File metadata and controls

56 lines (42 loc) · 2.37 KB

Hot-Cold Data Splitting for Cache Efficiency

Problem

C++ data structures where each object has frequently-accessed "hot" fields (e.g., key, pointer, status flag) and rarely-accessed "cold" fields (e.g., debug info, statistics, metadata). The metric was lookup throughput in a container of 1M+ objects. Iterating over the container loaded cold fields into cache, evicting useful data.

What Worked

Splitting each struct into a hot part (stored contiguously in the main array) and a cold part (stored in a parallel array, accessed by index only when needed). This increases the density of useful data per cache line, allowing more hot records to fit in cache simultaneously.
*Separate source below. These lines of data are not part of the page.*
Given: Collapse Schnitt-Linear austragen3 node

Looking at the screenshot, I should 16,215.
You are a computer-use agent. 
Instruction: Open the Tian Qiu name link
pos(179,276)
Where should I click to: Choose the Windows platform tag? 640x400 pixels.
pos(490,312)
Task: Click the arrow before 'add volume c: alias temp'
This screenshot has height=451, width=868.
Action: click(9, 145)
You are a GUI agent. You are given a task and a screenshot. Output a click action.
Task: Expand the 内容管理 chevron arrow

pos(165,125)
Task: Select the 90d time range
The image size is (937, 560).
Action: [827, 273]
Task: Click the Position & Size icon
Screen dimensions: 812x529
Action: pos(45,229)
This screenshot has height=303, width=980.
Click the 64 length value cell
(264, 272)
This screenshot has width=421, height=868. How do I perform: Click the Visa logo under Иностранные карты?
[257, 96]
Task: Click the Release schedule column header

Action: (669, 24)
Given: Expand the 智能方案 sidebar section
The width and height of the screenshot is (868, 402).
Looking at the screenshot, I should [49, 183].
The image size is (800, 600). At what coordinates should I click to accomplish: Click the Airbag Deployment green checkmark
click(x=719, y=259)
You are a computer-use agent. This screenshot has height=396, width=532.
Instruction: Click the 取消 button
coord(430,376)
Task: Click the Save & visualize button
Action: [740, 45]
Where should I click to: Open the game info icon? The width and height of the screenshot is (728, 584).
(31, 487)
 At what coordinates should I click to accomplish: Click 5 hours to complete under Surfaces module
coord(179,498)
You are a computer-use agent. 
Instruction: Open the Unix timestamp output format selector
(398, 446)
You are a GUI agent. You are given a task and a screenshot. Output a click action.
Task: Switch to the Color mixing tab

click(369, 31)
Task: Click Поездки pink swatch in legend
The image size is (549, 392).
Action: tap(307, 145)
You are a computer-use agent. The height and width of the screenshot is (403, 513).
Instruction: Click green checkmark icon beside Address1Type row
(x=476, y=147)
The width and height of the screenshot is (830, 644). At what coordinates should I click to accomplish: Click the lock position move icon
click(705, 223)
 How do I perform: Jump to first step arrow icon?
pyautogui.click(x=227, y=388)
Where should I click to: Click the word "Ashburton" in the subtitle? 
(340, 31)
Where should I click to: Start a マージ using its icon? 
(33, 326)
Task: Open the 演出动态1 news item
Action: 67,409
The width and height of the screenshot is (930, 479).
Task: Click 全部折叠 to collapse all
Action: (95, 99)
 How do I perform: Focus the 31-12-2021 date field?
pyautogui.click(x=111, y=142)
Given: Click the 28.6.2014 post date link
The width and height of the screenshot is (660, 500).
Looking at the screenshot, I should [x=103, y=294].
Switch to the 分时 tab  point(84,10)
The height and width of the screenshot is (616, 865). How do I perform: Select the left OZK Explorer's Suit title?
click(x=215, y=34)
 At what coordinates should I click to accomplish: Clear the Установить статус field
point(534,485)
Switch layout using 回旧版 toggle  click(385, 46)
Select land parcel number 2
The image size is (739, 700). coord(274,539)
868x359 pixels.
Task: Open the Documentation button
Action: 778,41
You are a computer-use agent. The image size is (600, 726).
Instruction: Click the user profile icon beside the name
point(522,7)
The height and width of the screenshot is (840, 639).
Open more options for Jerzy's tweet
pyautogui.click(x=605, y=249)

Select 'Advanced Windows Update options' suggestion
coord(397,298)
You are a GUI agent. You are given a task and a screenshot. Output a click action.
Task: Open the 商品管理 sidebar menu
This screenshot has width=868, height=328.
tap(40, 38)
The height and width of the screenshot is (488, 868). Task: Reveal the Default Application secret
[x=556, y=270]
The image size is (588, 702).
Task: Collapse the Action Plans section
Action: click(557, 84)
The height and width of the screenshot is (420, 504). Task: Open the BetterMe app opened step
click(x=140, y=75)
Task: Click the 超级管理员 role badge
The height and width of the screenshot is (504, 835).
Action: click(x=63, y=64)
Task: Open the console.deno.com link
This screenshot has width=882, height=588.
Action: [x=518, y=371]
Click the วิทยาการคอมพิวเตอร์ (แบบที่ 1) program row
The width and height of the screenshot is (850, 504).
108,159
For a routing table with 2M entries where lookups touch only prefix and next_hop (16 bytes) but the full entry is 128 bytes (includes statistics, timestamps, debug strings), splitting hot/cold improved lookup throughput by 3.1x because 4 hot records fit per cache line instead of 0.5 full records.

Experiment Data

Layout Lookup (Mops/s) L1 Miss Rate
Monolithic struct (128B) 12.4 18.2%
Hot/cold split (16B hot) 38.5 4.7%
Hot/cold + prefetch 42.1 3.1%

Code Example

// BEFORE: monolithic — cold fields pollute cache
struct RouteEntry {
    uint32_t prefix;          // hot: always read
    uint32_t next_hop;        // hot: always read
    uint64_t packet_count;    // cold: only for stats
    uint64_t byte_count;      // cold: only for stats
    time_t last_update;       // cold: only for monitoring
    char description[80];     // cold: only for debugging
};
std::vector<RouteEntry> table; // 128 bytes per entry

// AFTER: split hot and cold
struct RouteHot {
    uint32_t prefix;
    uint32_t next_hop;
};
struct RouteCold {
    uint64_t packet_count;
    uint64_t byte_count;
    time_t last_update;
    char description[80];
};
std::vector<RouteHot> table_hot;    // 8 bytes per entry — dense
std::vector<RouteCold> table_cold;  // indexed in parallel, accessed rarely

What Didn't Work

  • Splitting when most operations touch all fields: If >50% of accesses need both hot and cold data, the extra indirection (two memory accesses instead of one) makes it slower. Profile access patterns before splitting.

Environment

C++17, GCC 13.1, -O3 -march=native. AMD EPYC 7763. Verified with perf stat -e L1-dcache-load-misses.